Being a student at a Bible college, it is really easy to become flippant about the Bible. Or worse, to become dogmatic about minor points. Both of these rob joy from the life of the hungering soul. My prayers have been against this.
Instead, my prayer has been "Lord, reveal Yourself to me as I study... Help me find You in the midst of writing this paper... reading this chapter... studying this passage..." It is absolutely amazing when this begins to happen.
I didn't realize the depth of God's answer to my prayers until yesterday. I was meeting with one of my profs - a brilliant mind who I respect immeasurably - and he asked me why I was interested in Ezra. I'm not even sure why he asked this question; he knew I was writing a paper on Ezra. But I answered him anyway.
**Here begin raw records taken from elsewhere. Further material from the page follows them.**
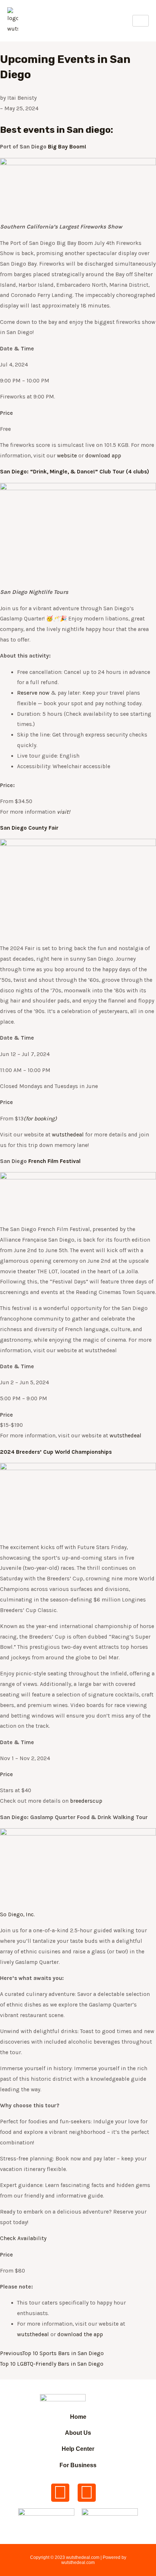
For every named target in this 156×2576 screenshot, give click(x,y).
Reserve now (33, 693)
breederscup (86, 1801)
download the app (80, 2334)
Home (78, 2417)
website (67, 455)
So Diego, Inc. (17, 1914)
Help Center (78, 2449)
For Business (78, 2465)
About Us (78, 2433)
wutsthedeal (68, 1134)
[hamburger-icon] (140, 21)
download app (103, 455)
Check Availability (23, 2238)
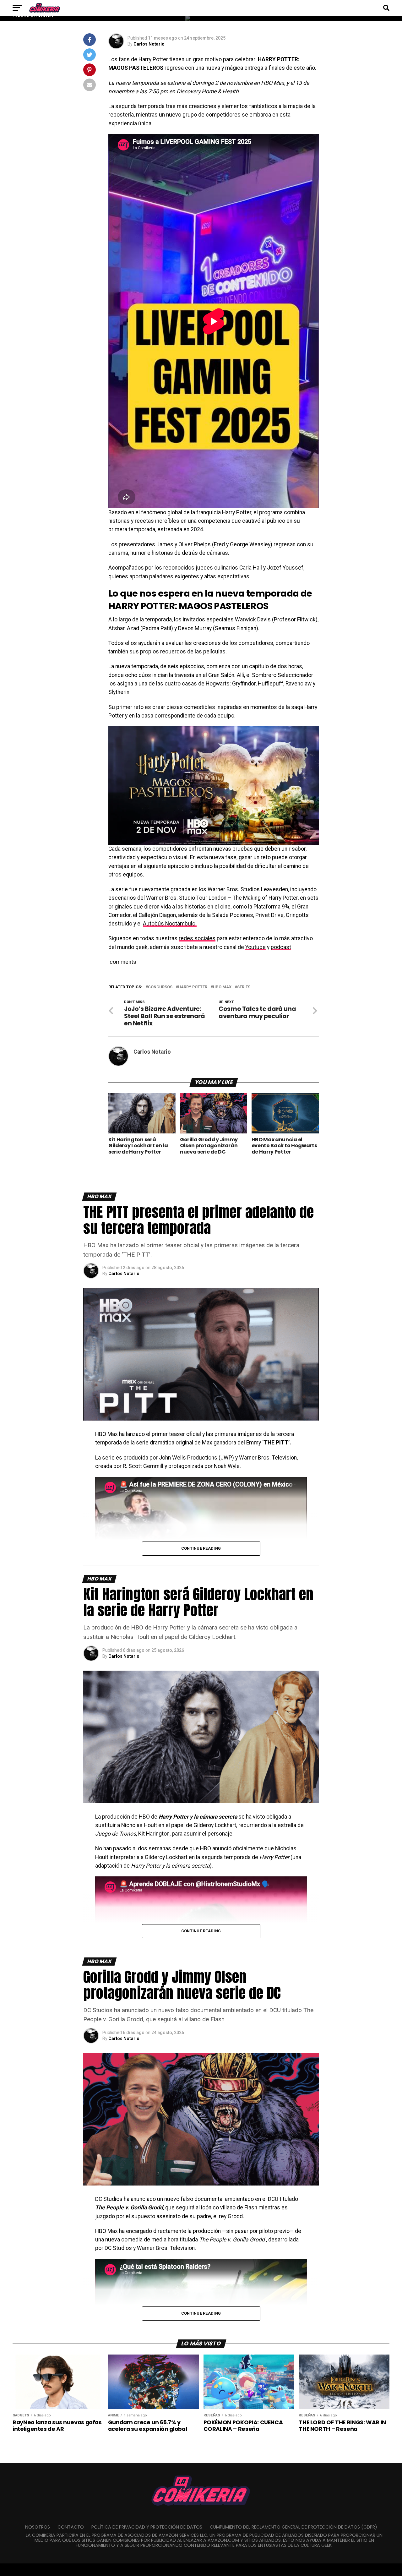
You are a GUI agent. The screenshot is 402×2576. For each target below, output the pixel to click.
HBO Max (222, 987)
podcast (281, 947)
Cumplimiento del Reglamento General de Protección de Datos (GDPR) (293, 2527)
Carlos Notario (149, 43)
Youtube (255, 947)
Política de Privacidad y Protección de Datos (146, 2527)
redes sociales (197, 938)
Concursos (160, 987)
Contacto (70, 2527)
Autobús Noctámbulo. (170, 923)
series (243, 987)
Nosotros (37, 2527)
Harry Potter (192, 987)
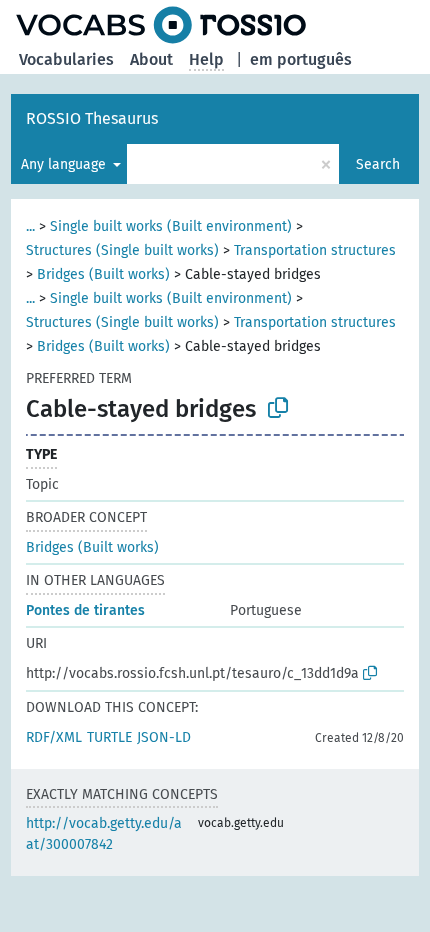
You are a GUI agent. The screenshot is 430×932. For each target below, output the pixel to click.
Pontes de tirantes (85, 610)
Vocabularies (66, 59)
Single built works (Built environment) (171, 226)
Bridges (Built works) (103, 274)
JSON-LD (164, 737)
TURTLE (109, 737)
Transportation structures (315, 250)
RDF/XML (54, 737)
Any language (65, 164)
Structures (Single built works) (122, 250)
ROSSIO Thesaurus (92, 118)
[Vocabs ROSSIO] (161, 25)
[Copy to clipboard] (278, 408)
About (151, 59)
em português (301, 59)
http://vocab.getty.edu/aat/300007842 (104, 834)
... (30, 226)
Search (378, 164)
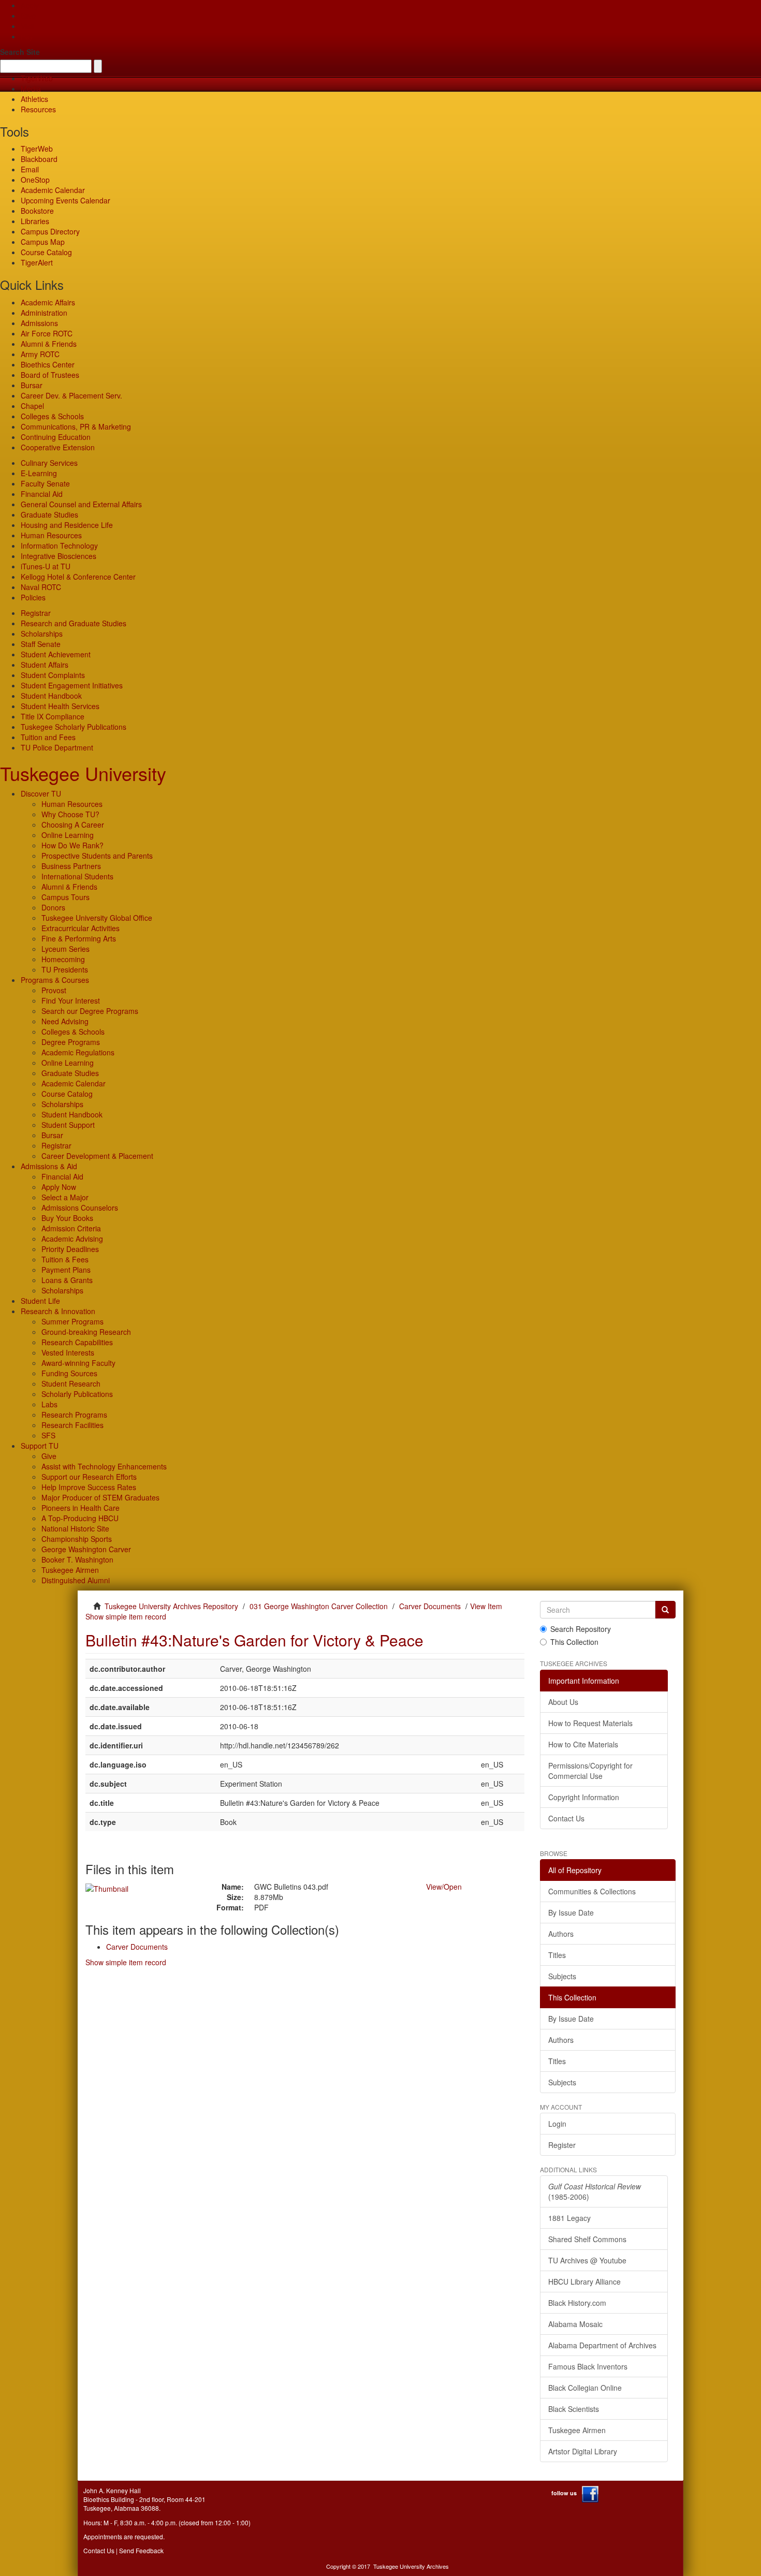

It started with a paper. But its not even about the paper anymore. Its... personal now. I want to understand it and I'm not going to be satisfied until I have a grip on it.
Turns out, I will write a paper on Ezra. A 15-page or longer commentary in which I examine the text without the aid of a commentary. In that paper I will present all the problems (or rather the questions) that arise in Ezra. But I will refrain from drawing any conclusions. The conclusions are my own. And, to be truthful, I will need more time to develop my conclusions.
I'm sure those conclusions will come out. They'll probably be a vital part of my application paper on Ezra (a separate paper which comes a week later). But the prayer is coming true before my eyes... and its so much better than anything I could have dreamed.